The hypothetical case of standing to challenge a Presidential speech extolling religion turns out not to be entirely hypothetical. One of the defendants in this case is a former Secretary of Education, Rod Paige, whom the plaintiffs accuse not of sponsoring or administering conferences under the President’s Faith-Based and Community Initiatives program but of having given a speech at one of them in which he said that “President Bush does this because he knows first-hand the power of faith to change lives — from the inside out. And the reason he knows this is because faith changed his life.” The district judge was right to rule that the plaintiffs had no standing to sue Paige because of that remark, just as he was right to rule, in a part of the case not before us, that the plaintiffs do have standing to challenge actual grants made to faith-based organizations pursuant to the President’s initiative. (The judge went on to dispose of that phase of the case on summary judgment, but the appeal does not challenge his disposition.)

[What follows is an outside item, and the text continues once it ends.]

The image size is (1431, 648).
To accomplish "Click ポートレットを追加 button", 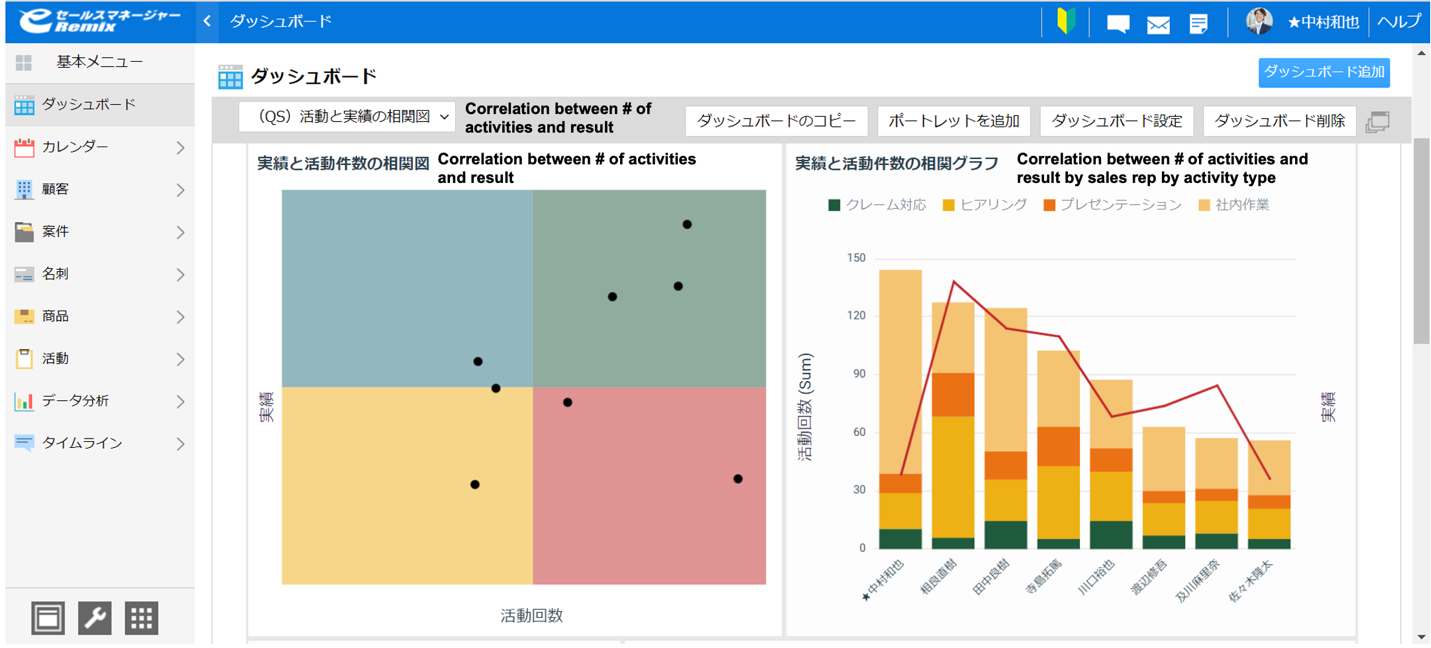I will [x=953, y=120].
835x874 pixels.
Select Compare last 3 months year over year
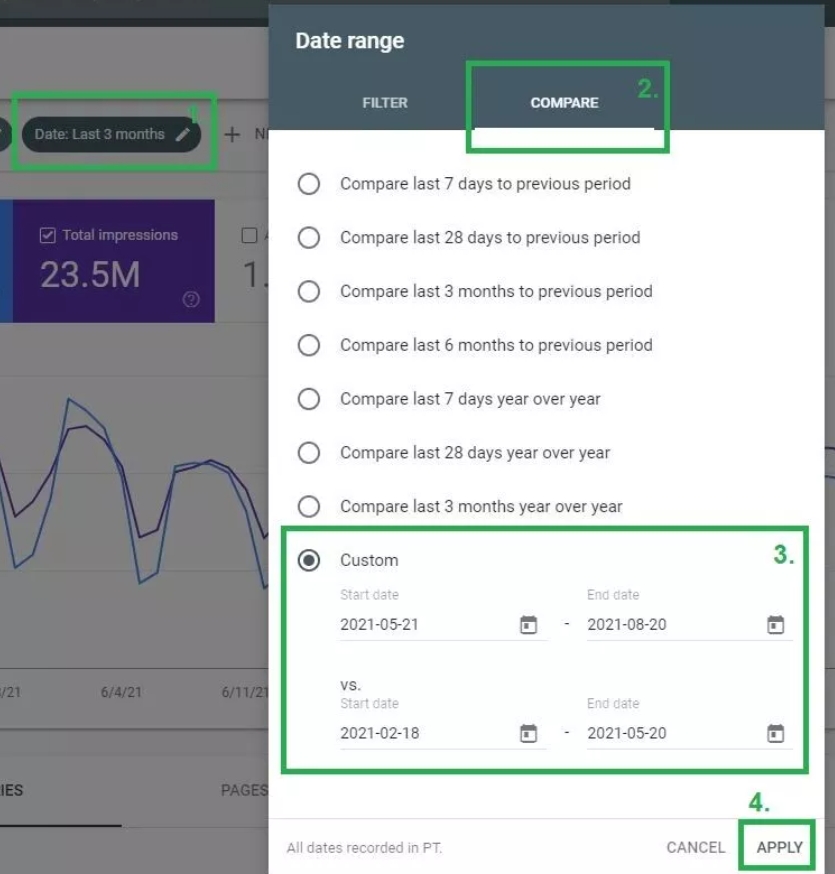tap(310, 507)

We must consider finally the bearing of a line of cases, illustrated by United States v. Richardson, 418 U.S. 166, 94 S.Ct. 2940, 41 L.Ed.2d 678 (1974); Schlesinger v. Reservists Committee to Stop the War, 418 U.S. 208, 94 S.Ct. 2925, 41 L.Ed.2d 706 (1974), and Public Citizen, Inc. v. Simon, 539 F.2d 211, 217-19 (D.C.Cir.1976), in which taxpayer standing to enforce provisions of the Constitution other than the establishment clause was rejected. The Public Citizen suit complained that federal employees were, illegally assisting in President Nixon’s reelection campaign. The court rejected “taxpayer standing to attack any executive action that draws on an outstanding appropriation on the ground that the purchases or services are not in accord with the congressional intent in passing the appropriation. This would place the judiciary in the role of management overseer of the Executive Branch. Such oversight is a function of Congress .... When what is involved is expenditures in implementation of a regulatory statute, or mere executive activity that entails some expenditures, there is no ... arrow aimed at taxpayers as a class, but an activity of concern to the public at large.” Federal employees employed in programs of unquestioned constitutionality cannot be sued by taxpayers simply because they divert some of their work time to improper purposes — just as the President could not be sued for a speech extolling religion even in the unlikely event that the speech violated the establishment clause.
So if the plaintiffs acknowledged the underlying constitutionality of the Faith-Based and Community Initiatives program, the fact that government employees involved in the program sometimes wandered out of the neutral zone would not confer standing to sue. But since the program itself is challenged as unconstitutional, the fact that it was funded out of general rather than earmarked appropriations — that it was an executive rather than a congressional program — does not deprive taxpayers of standing to challenge it. Taxpayers have standing to challenge an executive-branch program, alleged to [997]*997promote religion, that is financed by a congressional appropriation, even if the program was created entirely within the executive branch, as by Presidential executive order. We therefore vacate the judgment and remand the case for a determination of the merits of those claims that we have determined the plaintiffs have standing to litigate.
Vacated And Remanded, With Directions.